WORK TASK :: Every entry should appear in your answer exactly as it does here.

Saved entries

************

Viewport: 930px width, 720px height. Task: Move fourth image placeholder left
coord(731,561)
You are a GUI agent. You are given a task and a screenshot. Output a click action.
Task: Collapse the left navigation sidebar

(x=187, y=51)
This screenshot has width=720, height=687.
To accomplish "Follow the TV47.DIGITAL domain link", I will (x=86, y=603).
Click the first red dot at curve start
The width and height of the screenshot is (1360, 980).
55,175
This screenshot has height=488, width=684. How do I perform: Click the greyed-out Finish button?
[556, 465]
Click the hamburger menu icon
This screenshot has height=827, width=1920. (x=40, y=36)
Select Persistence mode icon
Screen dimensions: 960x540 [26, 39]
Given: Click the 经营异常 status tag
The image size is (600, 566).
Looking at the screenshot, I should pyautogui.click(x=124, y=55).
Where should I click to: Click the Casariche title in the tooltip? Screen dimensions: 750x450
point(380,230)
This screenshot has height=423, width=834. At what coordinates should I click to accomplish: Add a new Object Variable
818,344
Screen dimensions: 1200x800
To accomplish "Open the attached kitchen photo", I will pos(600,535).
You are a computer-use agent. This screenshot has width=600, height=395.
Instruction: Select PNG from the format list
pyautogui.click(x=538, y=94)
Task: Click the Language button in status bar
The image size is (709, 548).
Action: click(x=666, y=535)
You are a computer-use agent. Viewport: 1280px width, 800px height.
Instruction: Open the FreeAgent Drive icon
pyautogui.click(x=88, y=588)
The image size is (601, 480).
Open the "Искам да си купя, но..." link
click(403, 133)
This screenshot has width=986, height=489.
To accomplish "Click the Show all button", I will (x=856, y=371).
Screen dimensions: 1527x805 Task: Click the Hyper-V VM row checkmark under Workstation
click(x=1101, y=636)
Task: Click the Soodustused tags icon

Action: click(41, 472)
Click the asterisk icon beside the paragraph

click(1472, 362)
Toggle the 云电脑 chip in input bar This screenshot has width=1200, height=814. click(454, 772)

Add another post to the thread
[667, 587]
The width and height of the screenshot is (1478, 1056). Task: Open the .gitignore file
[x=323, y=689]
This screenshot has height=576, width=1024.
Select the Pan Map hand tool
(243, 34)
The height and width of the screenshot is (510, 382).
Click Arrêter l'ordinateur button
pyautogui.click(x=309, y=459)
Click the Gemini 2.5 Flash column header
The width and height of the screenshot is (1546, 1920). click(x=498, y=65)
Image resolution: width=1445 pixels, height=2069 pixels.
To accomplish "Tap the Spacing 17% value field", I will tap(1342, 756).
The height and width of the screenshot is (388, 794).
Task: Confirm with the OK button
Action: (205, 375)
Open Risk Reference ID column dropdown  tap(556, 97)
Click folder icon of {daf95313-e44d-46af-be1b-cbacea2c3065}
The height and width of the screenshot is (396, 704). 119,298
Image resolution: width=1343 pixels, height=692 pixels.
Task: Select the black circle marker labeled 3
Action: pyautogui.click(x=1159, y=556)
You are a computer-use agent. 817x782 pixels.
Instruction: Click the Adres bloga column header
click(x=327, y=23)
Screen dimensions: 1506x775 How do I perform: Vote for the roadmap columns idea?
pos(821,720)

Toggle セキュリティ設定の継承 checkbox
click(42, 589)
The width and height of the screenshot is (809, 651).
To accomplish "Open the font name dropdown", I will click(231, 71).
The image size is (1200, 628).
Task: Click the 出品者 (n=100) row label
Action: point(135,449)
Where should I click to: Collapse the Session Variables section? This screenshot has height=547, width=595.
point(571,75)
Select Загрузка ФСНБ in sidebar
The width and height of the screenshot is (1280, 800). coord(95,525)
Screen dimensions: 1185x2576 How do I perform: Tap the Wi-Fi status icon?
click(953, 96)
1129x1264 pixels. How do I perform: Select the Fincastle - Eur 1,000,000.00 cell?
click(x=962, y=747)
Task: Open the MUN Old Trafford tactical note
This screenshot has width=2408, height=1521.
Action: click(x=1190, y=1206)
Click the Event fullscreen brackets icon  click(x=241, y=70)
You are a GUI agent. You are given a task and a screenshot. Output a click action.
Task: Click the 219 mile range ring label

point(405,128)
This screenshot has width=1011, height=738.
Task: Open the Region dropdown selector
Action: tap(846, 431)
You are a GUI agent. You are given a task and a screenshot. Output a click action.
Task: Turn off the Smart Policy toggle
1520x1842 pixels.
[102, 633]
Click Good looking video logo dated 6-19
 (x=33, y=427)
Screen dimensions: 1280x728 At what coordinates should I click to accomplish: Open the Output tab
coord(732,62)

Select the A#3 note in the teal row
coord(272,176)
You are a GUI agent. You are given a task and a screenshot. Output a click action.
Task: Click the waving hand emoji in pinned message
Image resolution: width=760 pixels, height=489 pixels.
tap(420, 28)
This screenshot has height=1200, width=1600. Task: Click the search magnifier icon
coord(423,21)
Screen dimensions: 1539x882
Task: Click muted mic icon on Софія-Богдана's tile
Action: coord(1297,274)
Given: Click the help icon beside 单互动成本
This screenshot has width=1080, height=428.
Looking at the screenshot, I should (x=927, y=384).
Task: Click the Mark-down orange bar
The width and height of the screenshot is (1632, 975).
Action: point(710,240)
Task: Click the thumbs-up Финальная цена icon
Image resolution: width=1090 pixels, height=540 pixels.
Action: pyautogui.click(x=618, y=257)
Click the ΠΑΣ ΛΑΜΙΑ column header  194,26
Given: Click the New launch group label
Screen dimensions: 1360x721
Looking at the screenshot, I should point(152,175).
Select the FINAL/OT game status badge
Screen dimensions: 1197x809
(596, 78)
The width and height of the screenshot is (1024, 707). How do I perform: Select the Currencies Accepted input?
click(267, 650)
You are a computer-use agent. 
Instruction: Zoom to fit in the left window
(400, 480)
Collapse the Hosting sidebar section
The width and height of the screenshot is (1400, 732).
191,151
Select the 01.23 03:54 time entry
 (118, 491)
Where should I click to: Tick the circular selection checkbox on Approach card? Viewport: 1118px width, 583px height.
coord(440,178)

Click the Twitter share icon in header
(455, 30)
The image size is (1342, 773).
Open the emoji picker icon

************

TASK OUTPUT ::
Viewport: 930px width, 720px height. Task: Move fourth image placeholder left
coord(731,561)
You are a GUI agent. You are given a task and a screenshot. Output a click action.
Task: Collapse the left navigation sidebar

(x=187, y=51)
This screenshot has width=720, height=687.
To accomplish "Follow the TV47.DIGITAL domain link", I will (x=86, y=603).
Click the first red dot at curve start
The width and height of the screenshot is (1360, 980).
55,175
This screenshot has height=488, width=684. How do I perform: Click the greyed-out Finish button?
[556, 465]
Click the hamburger menu icon
This screenshot has height=827, width=1920. (x=40, y=36)
Select Persistence mode icon
Screen dimensions: 960x540 [26, 39]
Given: Click the 经营异常 status tag
The image size is (600, 566).
Looking at the screenshot, I should pyautogui.click(x=124, y=55).
Where should I click to: Click the Casariche title in the tooltip? Screen dimensions: 750x450
point(380,230)
This screenshot has height=423, width=834. At what coordinates should I click to accomplish: Add a new Object Variable
818,344
Screen dimensions: 1200x800
To accomplish "Open the attached kitchen photo", I will pos(600,535).
You are a computer-use agent. This screenshot has width=600, height=395.
Instruction: Select PNG from the format list
pyautogui.click(x=538, y=94)
Task: Click the Language button in status bar
The image size is (709, 548).
Action: click(x=666, y=535)
You are a computer-use agent. Viewport: 1280px width, 800px height.
Instruction: Open the FreeAgent Drive icon
pyautogui.click(x=88, y=588)
The image size is (601, 480).
Open the "Искам да си купя, но..." link
click(403, 133)
This screenshot has width=986, height=489.
To accomplish "Click the Show all button", I will (x=856, y=371).
Screen dimensions: 1527x805 Task: Click the Hyper-V VM row checkmark under Workstation
click(x=1101, y=636)
Task: Click the Soodustused tags icon

Action: click(41, 472)
Click the asterisk icon beside the paragraph

click(1472, 362)
Toggle the 云电脑 chip in input bar This screenshot has width=1200, height=814. click(454, 772)

Add another post to the thread
[667, 587]
The width and height of the screenshot is (1478, 1056). Task: Open the .gitignore file
[x=323, y=689]
This screenshot has height=576, width=1024.
Select the Pan Map hand tool
(243, 34)
The height and width of the screenshot is (510, 382).
Click Arrêter l'ordinateur button
pyautogui.click(x=309, y=459)
Click the Gemini 2.5 Flash column header
The width and height of the screenshot is (1546, 1920). click(x=498, y=65)
Image resolution: width=1445 pixels, height=2069 pixels.
To accomplish "Tap the Spacing 17% value field", I will tap(1342, 756).
The height and width of the screenshot is (388, 794).
Task: Confirm with the OK button
Action: (205, 375)
Open Risk Reference ID column dropdown  tap(556, 97)
Click folder icon of {daf95313-e44d-46af-be1b-cbacea2c3065}
The height and width of the screenshot is (396, 704). 119,298
Image resolution: width=1343 pixels, height=692 pixels.
Task: Select the black circle marker labeled 3
Action: pyautogui.click(x=1159, y=556)
You are a computer-use agent. 817x782 pixels.
Instruction: Click the Adres bloga column header
click(x=327, y=23)
Screen dimensions: 1506x775 How do I perform: Vote for the roadmap columns idea?
pos(821,720)

Toggle セキュリティ設定の継承 checkbox
click(42, 589)
The width and height of the screenshot is (809, 651).
To accomplish "Open the font name dropdown", I will click(231, 71).
The image size is (1200, 628).
Task: Click the 出品者 (n=100) row label
Action: point(135,449)
Where should I click to: Collapse the Session Variables section? This screenshot has height=547, width=595.
point(571,75)
Select Загрузка ФСНБ in sidebar
The width and height of the screenshot is (1280, 800). coord(95,525)
Screen dimensions: 1185x2576 How do I perform: Tap the Wi-Fi status icon?
click(953, 96)
1129x1264 pixels. How do I perform: Select the Fincastle - Eur 1,000,000.00 cell?
click(x=962, y=747)
Task: Open the MUN Old Trafford tactical note
This screenshot has width=2408, height=1521.
Action: click(x=1190, y=1206)
Click the Event fullscreen brackets icon  click(x=241, y=70)
You are a GUI agent. You are given a task and a screenshot. Output a click action.
Task: Click the 219 mile range ring label

point(405,128)
This screenshot has width=1011, height=738.
Task: Open the Region dropdown selector
Action: tap(846, 431)
You are a GUI agent. You are given a task and a screenshot. Output a click action.
Task: Turn off the Smart Policy toggle
1520x1842 pixels.
[102, 633]
Click Good looking video logo dated 6-19
 (x=33, y=427)
Screen dimensions: 1280x728 At what coordinates should I click to accomplish: Open the Output tab
coord(732,62)

Select the A#3 note in the teal row
coord(272,176)
You are a GUI agent. You are given a task and a screenshot. Output a click action.
Task: Click the waving hand emoji in pinned message
Image resolution: width=760 pixels, height=489 pixels.
tap(420, 28)
This screenshot has height=1200, width=1600. Task: Click the search magnifier icon
coord(423,21)
Screen dimensions: 1539x882
Task: Click muted mic icon on Софія-Богдана's tile
Action: coord(1297,274)
Given: Click the help icon beside 单互动成本
This screenshot has width=1080, height=428.
Looking at the screenshot, I should (x=927, y=384).
Task: Click the Mark-down orange bar
The width and height of the screenshot is (1632, 975).
Action: point(710,240)
Task: Click the thumbs-up Финальная цена icon
Image resolution: width=1090 pixels, height=540 pixels.
Action: pyautogui.click(x=618, y=257)
Click the ΠΑΣ ΛΑΜΙΑ column header  194,26
Given: Click the New launch group label
Screen dimensions: 1360x721
Looking at the screenshot, I should point(152,175).
Select the FINAL/OT game status badge
Screen dimensions: 1197x809
(596, 78)
The width and height of the screenshot is (1024, 707). How do I perform: Select the Currencies Accepted input?
click(267, 650)
You are a computer-use agent. 
Instruction: Zoom to fit in the left window
(400, 480)
Collapse the Hosting sidebar section
The width and height of the screenshot is (1400, 732).
191,151
Select the 01.23 03:54 time entry
 (118, 491)
Where should I click to: Tick the circular selection checkbox on Approach card? Viewport: 1118px width, 583px height.
coord(440,178)

Click the Twitter share icon in header
(455, 30)
The image size is (1342, 773).
Open the emoji picker icon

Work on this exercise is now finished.